I have a dual monitor setup, where the primary display has a greater resolution (1920×1200) than the secondary display (1680×1050). Both displays have panels of the same height fixed to the bottom of the screen edge. When an application creates a new, vertically maximized window on the secondary display, its height is exactly as tall as the vertical resolution of the first display less the height of the panel. But of course this is too high for the entire window to display properly on the secondary display, so the bottom of the window ends up being partially covered by the panel and partially off the screen altogether. This problem occurs only with newly created windows. If I manually vertically maximize such an oversized window (or any other window), then it snaps to the correct height (i.e., the height of the secondary display less the height of the panel). This problem is similar (but not quite the same) as that reported in Bug 348043. In that bug, the problem occurs when manually maximizing a window, whereas in this one, it occurs only when a (vertically) maximized window first appears. STEPS TO REPRODUCE 1. Start with a dual-monitor setup where the primary display has a greater vertical resolution than the secondary display, and both screens have panels. 2. Launch an application on the second display whose window is vertically maximized by default (e.g., okular) OBSERVED RESULT 3. The application window is too high (i.e., vertically maximized as if it were intended for placement on the primary display) EXPECTED RESULT 3. The application window should fit the height of the secondary display less the height of its panel SOFTWARE/OS VERSIONS KDE Plasma Version: 5.16.4 KDE Frameworks Version: 5.60.0 Qt Version: 5.13.0
I should add that this is on openSUSE Tumbleweed. In case it's needed, here is the output of xrandr -q: Screen 0: minimum 320 x 200, current 3600 x 1200, maximum 8192 x 8192 HDMI-1 connected primary 1920x1200+0+0 (normal left inverted right x axis y axis) 546mm x 352mm 1920x1200 59.95*+ 1920x1080 60.00 1600x1200 60.00 1680x1050 59.88 1280x1024 60.02 1440x900 59.90 1280x960 60.00 1024x768 60.00 800x600 60.32 640x480 59.94 DP-1 connected 1680x1050+1920+0 (normal left inverted right x axis y axis) 474mm x 296mm 1680x1050 59.88*+ 1280x1024 75.02 60.02 1280x960 60.00 1152x864 75.00 1024x768 75.03 70.07 60.00 832x624 74.55 800x600 72.19 75.00 60.32 56.25 640x480 75.00 72.81 66.67 59.94 720x400 70.08
This bug was reported against an outdated version of KWin. We have made many changes since the. If the issue persists in newer versions can you reopen the bug report updating the version number.

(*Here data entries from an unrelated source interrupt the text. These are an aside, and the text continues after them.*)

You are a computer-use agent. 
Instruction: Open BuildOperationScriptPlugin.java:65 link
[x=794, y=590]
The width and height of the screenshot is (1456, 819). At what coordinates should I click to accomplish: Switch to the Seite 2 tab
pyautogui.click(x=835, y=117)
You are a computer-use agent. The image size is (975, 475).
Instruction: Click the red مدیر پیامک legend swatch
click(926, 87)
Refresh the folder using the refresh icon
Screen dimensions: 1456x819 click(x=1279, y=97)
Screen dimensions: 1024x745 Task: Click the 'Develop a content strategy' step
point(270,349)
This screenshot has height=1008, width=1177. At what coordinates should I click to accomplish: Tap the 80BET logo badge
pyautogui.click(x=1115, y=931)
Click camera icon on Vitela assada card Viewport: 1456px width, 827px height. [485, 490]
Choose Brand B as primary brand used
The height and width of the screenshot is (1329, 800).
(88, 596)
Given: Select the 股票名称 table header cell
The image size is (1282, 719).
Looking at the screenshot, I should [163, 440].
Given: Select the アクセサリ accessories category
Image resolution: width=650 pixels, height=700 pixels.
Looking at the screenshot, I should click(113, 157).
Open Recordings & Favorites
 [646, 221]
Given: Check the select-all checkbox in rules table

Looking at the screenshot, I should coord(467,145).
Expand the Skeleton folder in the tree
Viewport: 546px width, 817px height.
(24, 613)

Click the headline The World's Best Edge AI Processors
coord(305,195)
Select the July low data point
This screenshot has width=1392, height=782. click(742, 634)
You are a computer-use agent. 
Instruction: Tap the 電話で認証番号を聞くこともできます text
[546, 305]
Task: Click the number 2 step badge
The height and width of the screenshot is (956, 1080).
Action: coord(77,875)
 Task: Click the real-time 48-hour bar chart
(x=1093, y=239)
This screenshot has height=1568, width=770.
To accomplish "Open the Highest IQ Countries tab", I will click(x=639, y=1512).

Still reproducible with 5.27.6.
*** This bug has been marked as a duplicate of bug 461142 ***
(In reply to Nate Graham from comment #4) > *** This bug has been marked as a duplicate of bug 461142 *** Are you sure about this, Nate? That bug, and its other duplicates, all report that manually maximizing a window results in an incorrect window size. With my bug, manually maximizing a window works fine. It's only the window manager's initial placement of new windows that's broken. (In fact, the workaround to my bug is to manually maximize the window.)
Ah ok.
Still reproducible for me with KWin 6.0.3.1 when using X11. The problem is not reproducible when using Wayland (though I can't use Wayland for day-to-day work due to its various other bugs and missing features).